### How to complete this task
The records below are to be copied word for word, with every picture left out.
(Beginning of Task input)
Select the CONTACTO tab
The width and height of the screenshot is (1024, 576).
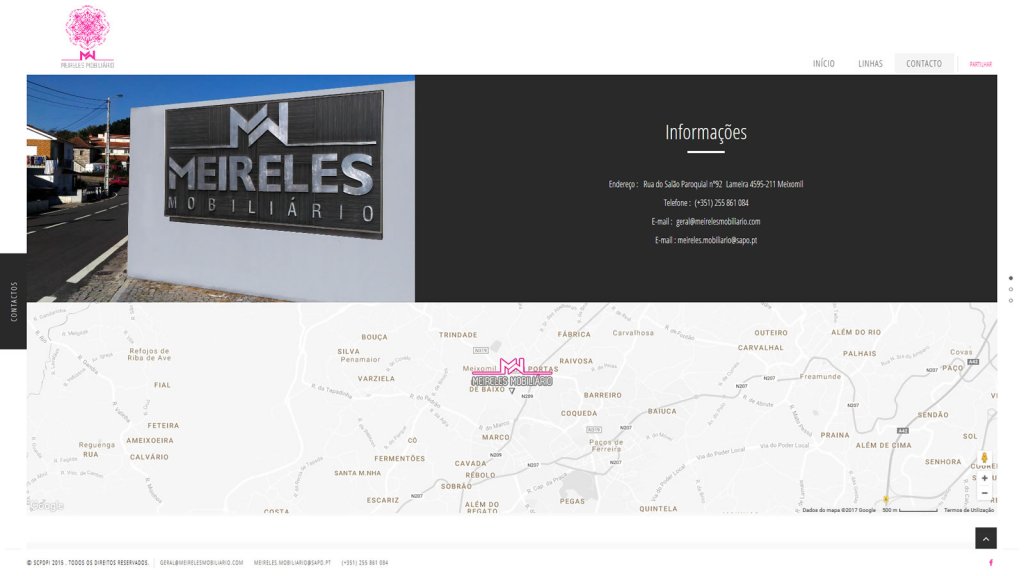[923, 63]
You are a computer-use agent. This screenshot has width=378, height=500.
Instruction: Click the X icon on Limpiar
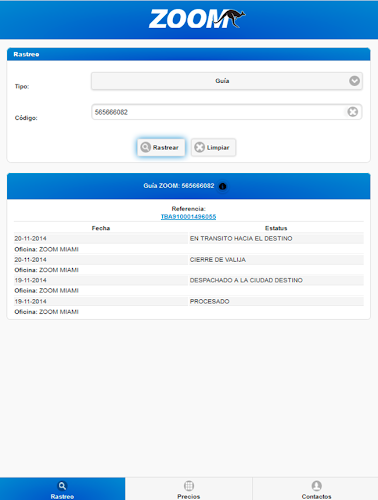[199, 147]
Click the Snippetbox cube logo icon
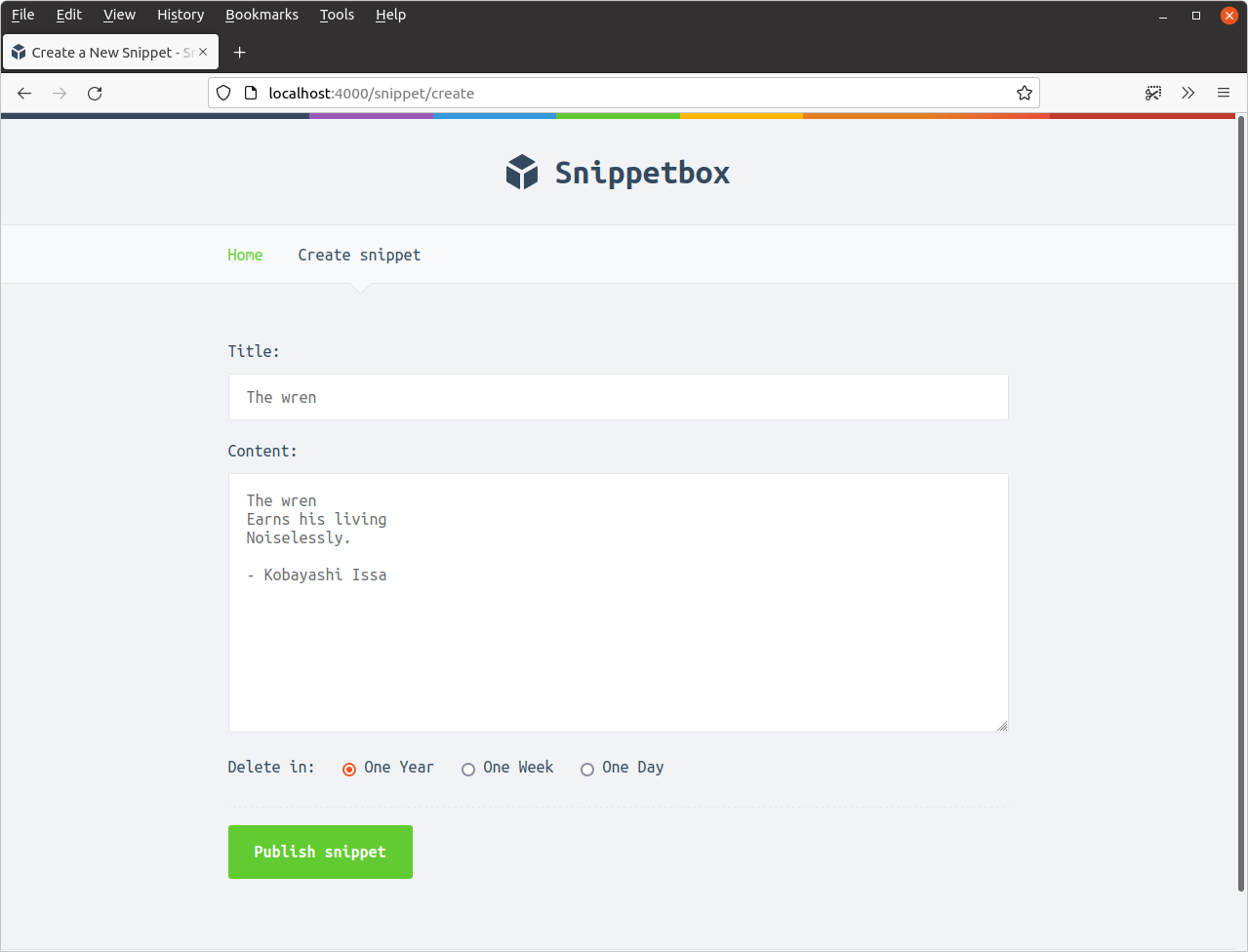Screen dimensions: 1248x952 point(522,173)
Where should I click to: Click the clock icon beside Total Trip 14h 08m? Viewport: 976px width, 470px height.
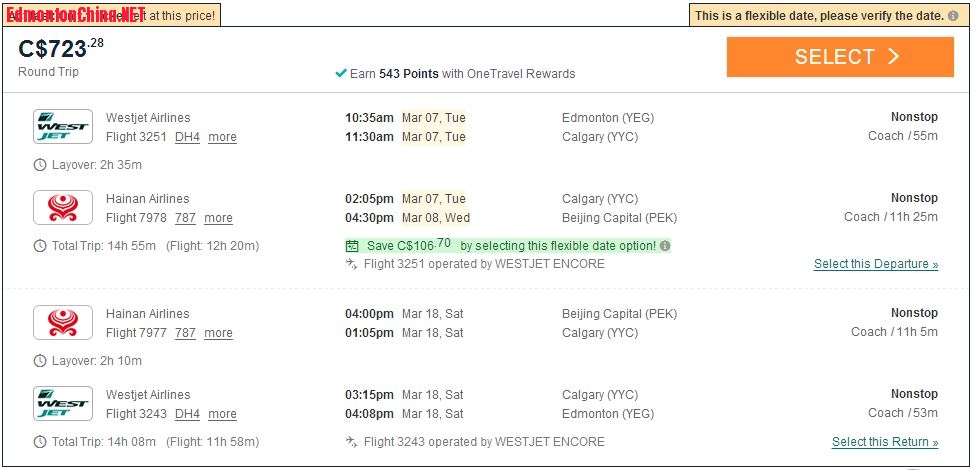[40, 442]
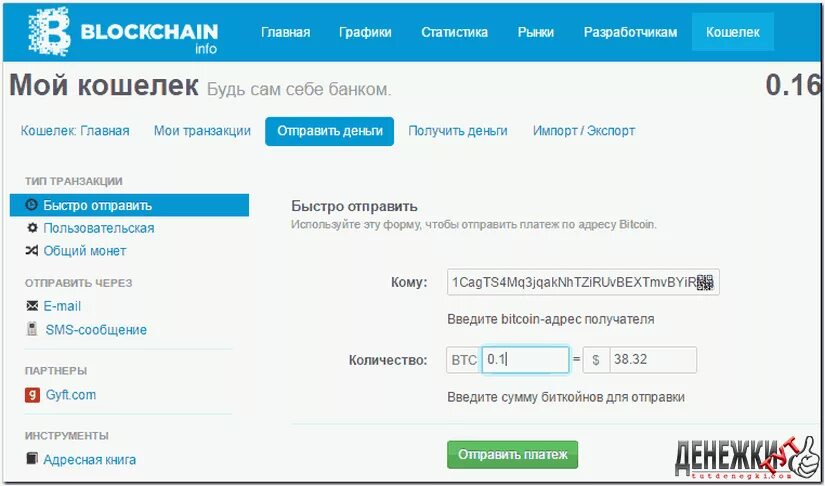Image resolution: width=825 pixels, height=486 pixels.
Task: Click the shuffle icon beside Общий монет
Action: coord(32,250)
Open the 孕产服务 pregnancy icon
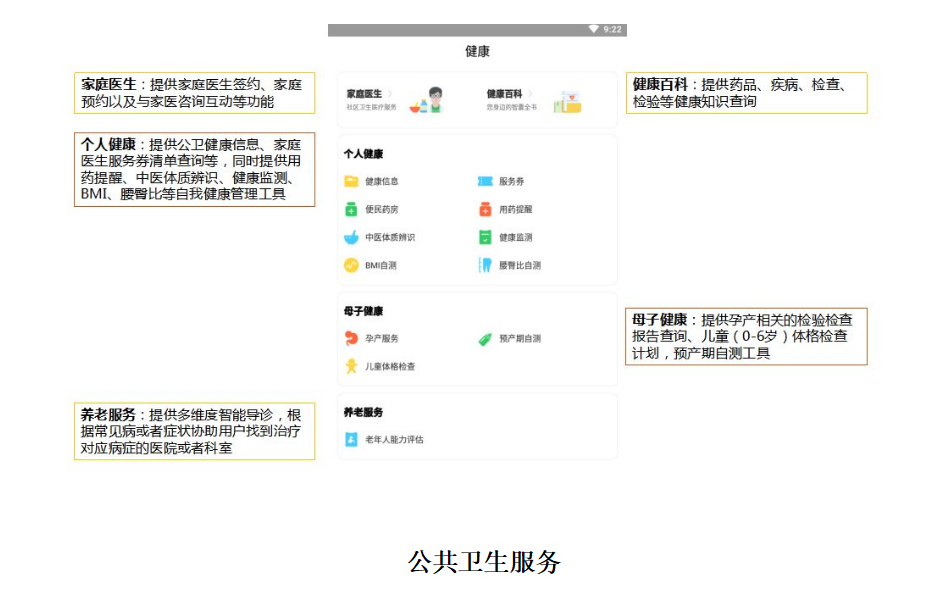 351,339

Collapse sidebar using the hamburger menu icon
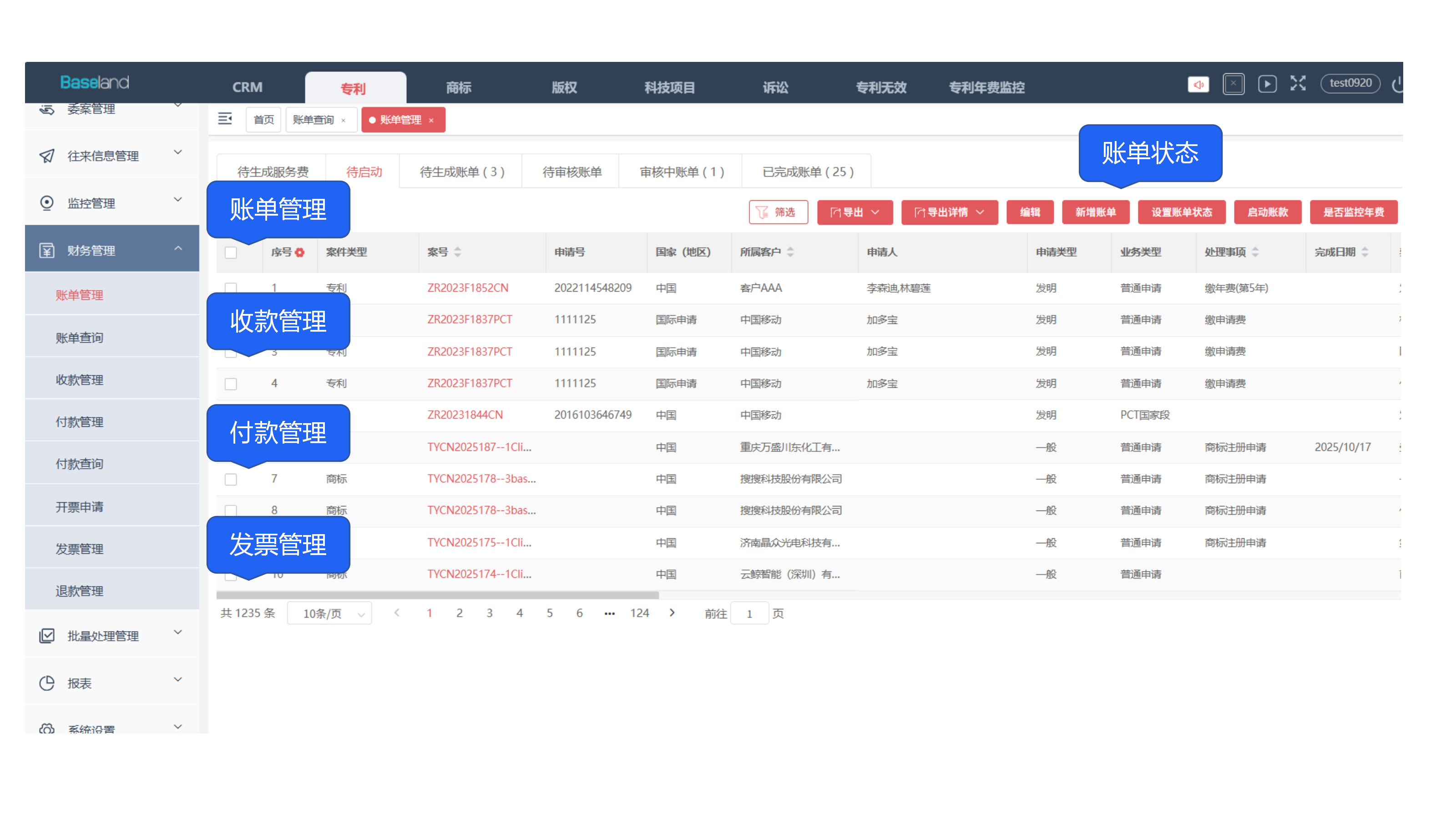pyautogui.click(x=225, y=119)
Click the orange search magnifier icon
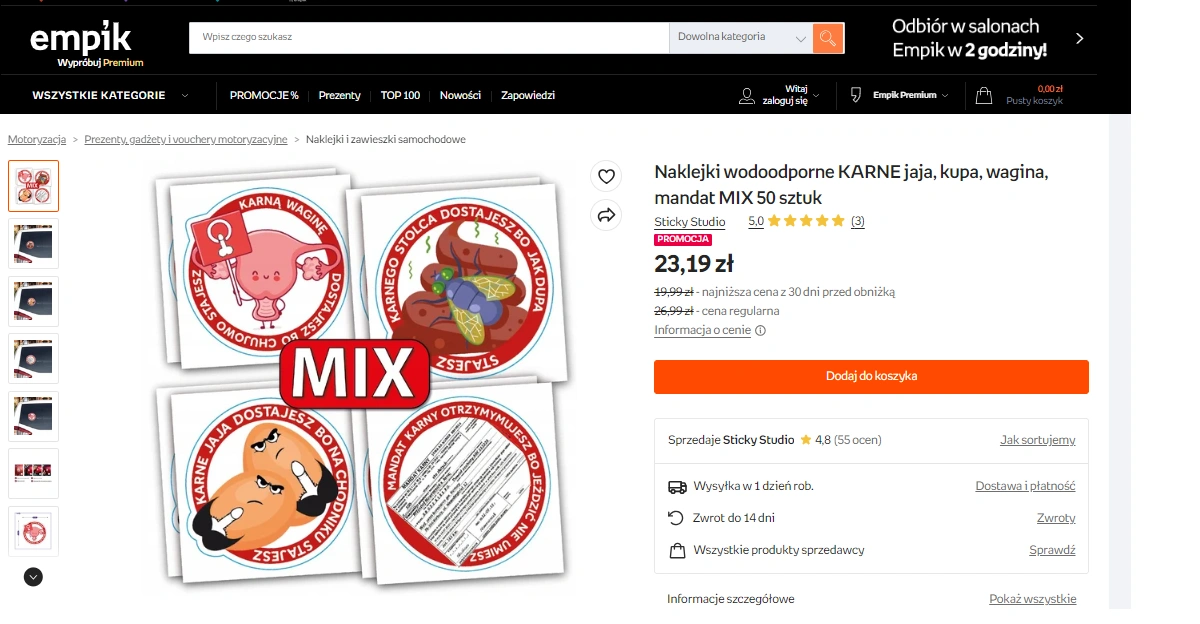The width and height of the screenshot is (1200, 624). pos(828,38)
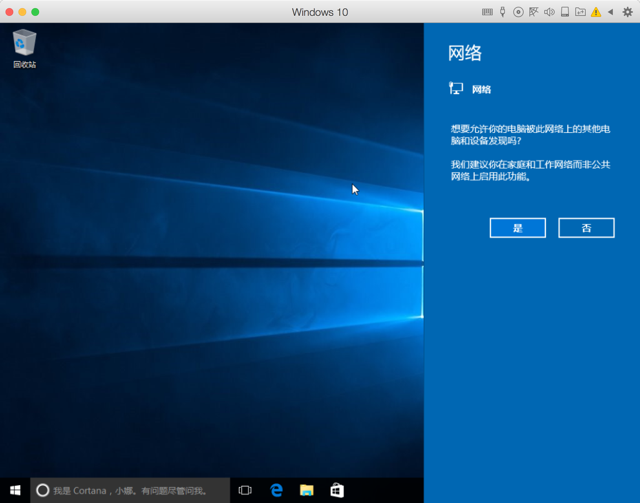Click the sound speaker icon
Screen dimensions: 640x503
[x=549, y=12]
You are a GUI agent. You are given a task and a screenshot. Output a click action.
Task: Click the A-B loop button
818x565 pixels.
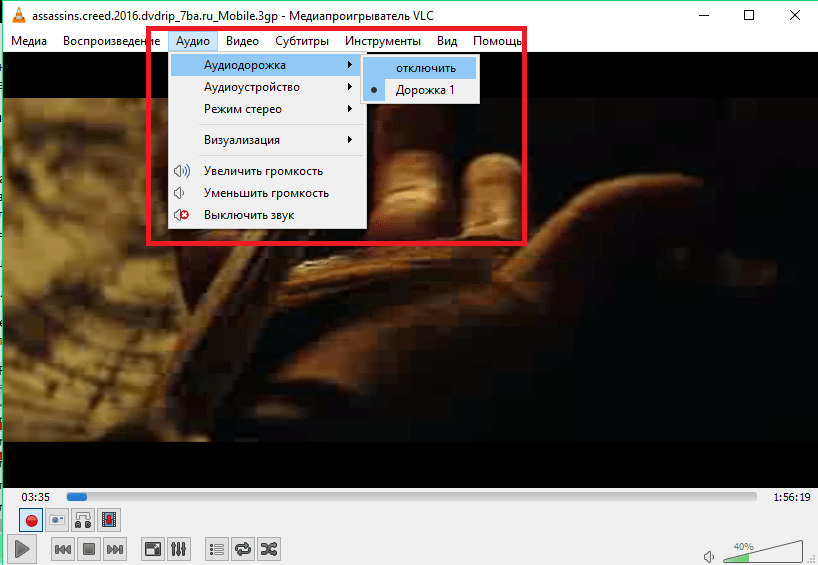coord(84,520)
(End of Task input)
### Answer to the problem
Select the CONTACTO tab
The width and height of the screenshot is (1024, 576).
[923, 63]
You are a computer-use agent. This screenshot has width=378, height=500.
Instruction: Click the X icon on Limpiar
[199, 147]
Click the Snippetbox cube logo icon
Screen dimensions: 1248x952 point(522,173)
Where should I click to: Click the clock icon beside Total Trip 14h 08m? Viewport: 976px width, 470px height.
[40, 442]
Image resolution: width=825 pixels, height=486 pixels.
Task: Click the shuffle icon beside Общий монет
Action: coord(32,250)
Open the 孕产服务 pregnancy icon
 351,339

Collapse sidebar using the hamburger menu icon
pyautogui.click(x=225, y=119)
Click the orange search magnifier icon
The width and height of the screenshot is (1200, 624). pos(828,38)
Click the sound speaker icon
Screen dimensions: 640x503
[x=549, y=12]
You are a GUI agent. You are given a task and a screenshot. Output a click action.
Task: Click the A-B loop button
818x565 pixels.
coord(84,520)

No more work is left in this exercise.